About MALTA ISL
Centrally located in the beautiful blue Mediterranean,
Malta is one of the most popular vacation spots in Southern Europe. Together with its sister islands, Gozo and Comino, Malta offers all of the ingredients for a perfect holiday a fascinating history, countless possibilities for sightseeing, picturesque villages and spectacular scenery, opportunities for learning as well as relaxation,
and a chance to explore a different culture in exotic surroundings, but with that reassuring feeling of being always amongst friends.
It is a hospitable, safe, English speaking group of islands; a treasure house of antiquities, wrapped in a scenic landscape of stunning beauty all at an unbelievable price/value! The answer to your search is Malta.
Today, Malta is a magnet for travelers from all over the world who find in these islands all that they are looking for, an excellent Year round climate.
There are no cold winds, fog, snow, or frost in the Maltese Islands. The average annual rainfall is about 20 inches. More than six hours of daily sunshine in the winter and ten hours in the summer make for a warm inviting climate. Winter temperatures range in the 50s to 60s and in summer the range is in the 70s to 80s.
HISTORY OF MALTA
The population numbers circa 370,000. Of these, 28,000 live in Gozo. A few farmers only inhabit Comino. Because of their strategic position, Malta and Gozo have been inhabited for the past 7,000 years.
The Maltese archipelago consists of three islands: Malta, Gozo and Comino. Malta, the largest island, is 237 sq. kms in area; Gozo is 68 sq. kms and Comino, 2 sq. kms.
The two islands have a long and varied prehistoric period: Neolithic, Copper and Bronze age civilizations lasted more than 4,000 years; one can still admire vestiges of those remote times in form of impressive stone temples, a unique hypogeum and remains of skilful handicrafts.
The first known people to settle in Malta were the Phoenicians, who reached these shores on their trading ventures in the 9th century BC. Their Punic kinsmen, the Carthaginians, who were eventually conquered by the Romans in the 3rd century BC, succeeded them. The Romans governed these islands until the division of the Roman Empire in the 4th century AD.
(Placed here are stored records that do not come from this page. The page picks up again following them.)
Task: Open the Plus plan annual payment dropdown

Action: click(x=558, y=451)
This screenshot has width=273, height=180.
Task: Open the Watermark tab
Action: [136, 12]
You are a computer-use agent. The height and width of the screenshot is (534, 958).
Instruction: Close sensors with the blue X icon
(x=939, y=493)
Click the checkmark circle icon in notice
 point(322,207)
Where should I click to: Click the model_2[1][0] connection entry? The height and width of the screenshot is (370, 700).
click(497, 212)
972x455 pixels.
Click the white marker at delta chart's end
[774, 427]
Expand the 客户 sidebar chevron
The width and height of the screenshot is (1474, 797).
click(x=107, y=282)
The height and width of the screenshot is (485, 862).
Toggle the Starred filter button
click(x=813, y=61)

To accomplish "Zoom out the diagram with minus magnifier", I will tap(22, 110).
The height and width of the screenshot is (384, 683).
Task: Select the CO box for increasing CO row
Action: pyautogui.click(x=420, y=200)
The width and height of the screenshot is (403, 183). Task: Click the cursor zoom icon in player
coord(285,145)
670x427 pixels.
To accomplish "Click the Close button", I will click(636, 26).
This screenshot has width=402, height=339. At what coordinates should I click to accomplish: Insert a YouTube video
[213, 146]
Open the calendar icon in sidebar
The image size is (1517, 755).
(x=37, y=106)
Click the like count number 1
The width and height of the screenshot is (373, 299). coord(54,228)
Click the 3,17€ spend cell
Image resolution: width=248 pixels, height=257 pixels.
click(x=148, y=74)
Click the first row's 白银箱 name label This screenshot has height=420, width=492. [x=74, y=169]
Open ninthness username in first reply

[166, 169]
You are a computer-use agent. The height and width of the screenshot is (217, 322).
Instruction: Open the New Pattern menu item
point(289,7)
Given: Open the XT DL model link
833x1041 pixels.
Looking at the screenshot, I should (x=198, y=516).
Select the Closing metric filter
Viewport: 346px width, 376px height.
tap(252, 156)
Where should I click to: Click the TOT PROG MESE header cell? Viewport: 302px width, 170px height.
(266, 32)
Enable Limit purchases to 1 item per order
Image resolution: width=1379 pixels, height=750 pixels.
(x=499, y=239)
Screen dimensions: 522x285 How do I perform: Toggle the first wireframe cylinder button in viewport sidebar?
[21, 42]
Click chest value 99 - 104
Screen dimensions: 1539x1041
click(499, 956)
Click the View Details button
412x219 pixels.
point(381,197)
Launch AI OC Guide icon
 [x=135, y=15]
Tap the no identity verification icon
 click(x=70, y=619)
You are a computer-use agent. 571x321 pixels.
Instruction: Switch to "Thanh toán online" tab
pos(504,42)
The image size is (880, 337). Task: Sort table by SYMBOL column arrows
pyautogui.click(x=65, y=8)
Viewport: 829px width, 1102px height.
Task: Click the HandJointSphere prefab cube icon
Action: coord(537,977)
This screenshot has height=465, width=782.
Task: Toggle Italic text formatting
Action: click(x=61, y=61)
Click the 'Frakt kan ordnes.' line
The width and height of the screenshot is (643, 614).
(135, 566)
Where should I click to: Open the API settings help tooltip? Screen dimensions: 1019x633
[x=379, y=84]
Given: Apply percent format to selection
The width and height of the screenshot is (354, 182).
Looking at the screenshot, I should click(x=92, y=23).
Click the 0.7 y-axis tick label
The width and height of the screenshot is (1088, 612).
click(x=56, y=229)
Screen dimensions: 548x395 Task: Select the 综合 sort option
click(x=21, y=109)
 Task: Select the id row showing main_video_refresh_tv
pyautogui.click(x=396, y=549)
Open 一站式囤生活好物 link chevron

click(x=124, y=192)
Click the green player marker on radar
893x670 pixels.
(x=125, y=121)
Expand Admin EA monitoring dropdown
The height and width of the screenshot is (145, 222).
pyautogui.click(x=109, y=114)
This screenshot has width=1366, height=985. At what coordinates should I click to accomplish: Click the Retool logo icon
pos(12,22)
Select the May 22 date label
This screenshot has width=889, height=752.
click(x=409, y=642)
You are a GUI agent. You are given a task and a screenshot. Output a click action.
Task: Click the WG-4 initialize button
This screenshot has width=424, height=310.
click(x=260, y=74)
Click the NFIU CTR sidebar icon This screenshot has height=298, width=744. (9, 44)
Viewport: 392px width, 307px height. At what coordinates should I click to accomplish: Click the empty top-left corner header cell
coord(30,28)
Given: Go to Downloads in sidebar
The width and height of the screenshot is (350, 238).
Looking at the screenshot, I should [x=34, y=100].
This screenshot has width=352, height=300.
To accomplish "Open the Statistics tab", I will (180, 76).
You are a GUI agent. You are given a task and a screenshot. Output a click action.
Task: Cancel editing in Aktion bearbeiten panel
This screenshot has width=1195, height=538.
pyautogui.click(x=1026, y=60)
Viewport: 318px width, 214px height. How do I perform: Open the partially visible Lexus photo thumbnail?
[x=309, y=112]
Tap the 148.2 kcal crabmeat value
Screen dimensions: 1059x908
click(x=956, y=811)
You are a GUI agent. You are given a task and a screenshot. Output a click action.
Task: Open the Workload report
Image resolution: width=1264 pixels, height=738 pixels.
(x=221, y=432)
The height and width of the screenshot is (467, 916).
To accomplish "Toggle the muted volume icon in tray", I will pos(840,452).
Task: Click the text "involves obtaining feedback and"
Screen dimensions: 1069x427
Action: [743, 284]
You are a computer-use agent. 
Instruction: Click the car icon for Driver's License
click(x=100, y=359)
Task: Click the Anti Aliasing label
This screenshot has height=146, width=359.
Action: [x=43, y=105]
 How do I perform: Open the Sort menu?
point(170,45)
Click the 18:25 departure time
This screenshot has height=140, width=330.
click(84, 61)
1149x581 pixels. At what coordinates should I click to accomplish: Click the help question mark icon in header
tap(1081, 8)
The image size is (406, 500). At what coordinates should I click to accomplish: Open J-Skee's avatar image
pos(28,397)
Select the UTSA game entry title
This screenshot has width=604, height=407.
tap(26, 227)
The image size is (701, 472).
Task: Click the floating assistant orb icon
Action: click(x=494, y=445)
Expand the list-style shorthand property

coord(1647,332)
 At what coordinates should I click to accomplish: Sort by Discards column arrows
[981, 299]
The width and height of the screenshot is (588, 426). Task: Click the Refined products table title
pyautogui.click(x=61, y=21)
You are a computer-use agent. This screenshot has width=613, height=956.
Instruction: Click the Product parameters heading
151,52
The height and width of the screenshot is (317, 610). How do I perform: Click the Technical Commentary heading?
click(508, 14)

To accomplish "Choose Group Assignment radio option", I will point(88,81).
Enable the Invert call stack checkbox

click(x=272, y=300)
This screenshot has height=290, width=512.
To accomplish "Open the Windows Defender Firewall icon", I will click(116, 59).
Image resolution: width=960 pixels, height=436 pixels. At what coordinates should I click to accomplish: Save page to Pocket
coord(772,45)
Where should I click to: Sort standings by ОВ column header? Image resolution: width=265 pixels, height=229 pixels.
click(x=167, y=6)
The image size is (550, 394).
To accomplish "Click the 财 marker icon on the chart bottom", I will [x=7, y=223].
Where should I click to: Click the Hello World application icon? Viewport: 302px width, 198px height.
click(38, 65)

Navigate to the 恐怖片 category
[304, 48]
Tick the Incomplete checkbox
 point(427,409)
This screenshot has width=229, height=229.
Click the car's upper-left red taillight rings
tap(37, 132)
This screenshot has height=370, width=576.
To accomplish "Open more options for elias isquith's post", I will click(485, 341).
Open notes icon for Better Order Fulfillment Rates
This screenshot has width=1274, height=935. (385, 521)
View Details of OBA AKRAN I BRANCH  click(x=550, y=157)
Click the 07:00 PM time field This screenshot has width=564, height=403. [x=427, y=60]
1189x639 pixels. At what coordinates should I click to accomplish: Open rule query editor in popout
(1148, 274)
Arabs from North Africa occupied the Islands from the 9th to the 13th century and when the last Arab rulers were driven out in the year 1249, they left behind them notable imprints of their culture on the language of the Maltese people.
After the Norman overlords, Swabian and Angevin dynasties ruled for brief periods and at the beginning of the 14th century, the Islands fell under Aragonese domination. In 1530, the King of Spain, Emperor Charles V, granted the Islands on fief to the international Order of the Knights of St. John of Jerusalem.
The Knights administered the Islands for 268 years until 1798, when Napoleon Bonaparte drove them from these shores and occupied the country in the name of the French Republic.
Following a brief occupation the French were forced to surrender after two years of a land and sea blockade by combined British and Maltese forces, and in 1800, Malta became a part of the British Empire.
In 1964, Malta attained its Independence. And ten years later, in 1974, it was declared a Republic within the Commonwealth.
Until the 1960s, the Maltese economy depended mostly on the British services and the Naval Dockyard. After independence, industry and tourism advanced at a fast pace, and at present Malta and Gozo have established a good industrial base and flourishing tourist enterprises.